Another alumnus of The North Face, Jeff Nash, who served as director of advanced products and materials there, is the chief technology officer and vice president of products at Oros. Alistair Hather, who was previously a senior designer in the Adidas Future team, and Grace Jehan, vice president of brand marketing, who comes from Athleta, where she was senior creative director and before that, creative director at The North Face, work alongside him as Apple Design Director.
And Rachel Ulman of Elizabeth Street Venture, who is joining the board, is an expert in digital retail credit. His resume spanned four years at Walmart E-Commerce, two years at Amazon and president and chief operating officer of digital native shoe company Greats, which was acquired by Steven Madden, and years as consultant for retail and consumer brands, including the founder and CEO of 27 Edge based in New York.

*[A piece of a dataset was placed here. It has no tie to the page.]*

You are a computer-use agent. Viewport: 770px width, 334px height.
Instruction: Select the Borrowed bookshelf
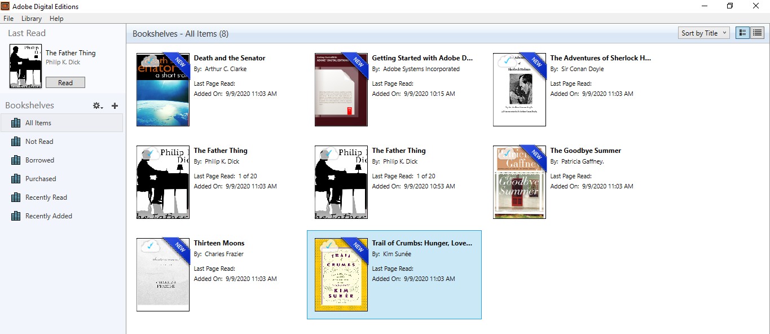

With the new round of funding and a world-class team, Markesbery is confident that the NASA-inspired Oros vision of taking another ‘giant leap’ in keeping people warm without bulk will be realized.
To date, the sale of its existing line of Solarcore insulating fashion products directly to consumers via the Internet has grown successfully. Convince them that a long-sleeved shirt can do what only a coat can do before it’s all gone.
So far, Oros has tested a pop-up store early last year, but the Covid pandemic has shut it down. The company is gearing up for a stronger local presence, including another attempt with pop-ups, as well as retail distribution in Japan, which now generates around 10% of sales. “Japan is an emerging market for outerwear and technical functional clothing,” he says.
To showcase the paradigm shift in the next generation of Oros products, Markesbery will draw heavily on the creative expertise of VP Marketing Grace Jehan. With a fine arts degree paired with professional creative work for over 20 years, she will provide Oros left brain corporate culture with the right brain creative vision to bring the next series of innovative products to market. .
Markesbery doesn’t reveal how she’s going to do it, but hints, “Grace’s go-to-market strategies and how she’s going to express this paradigm shift to consumers is really cool. Fortunately, we have smarter people than me leading this consumer education, ”he concludes.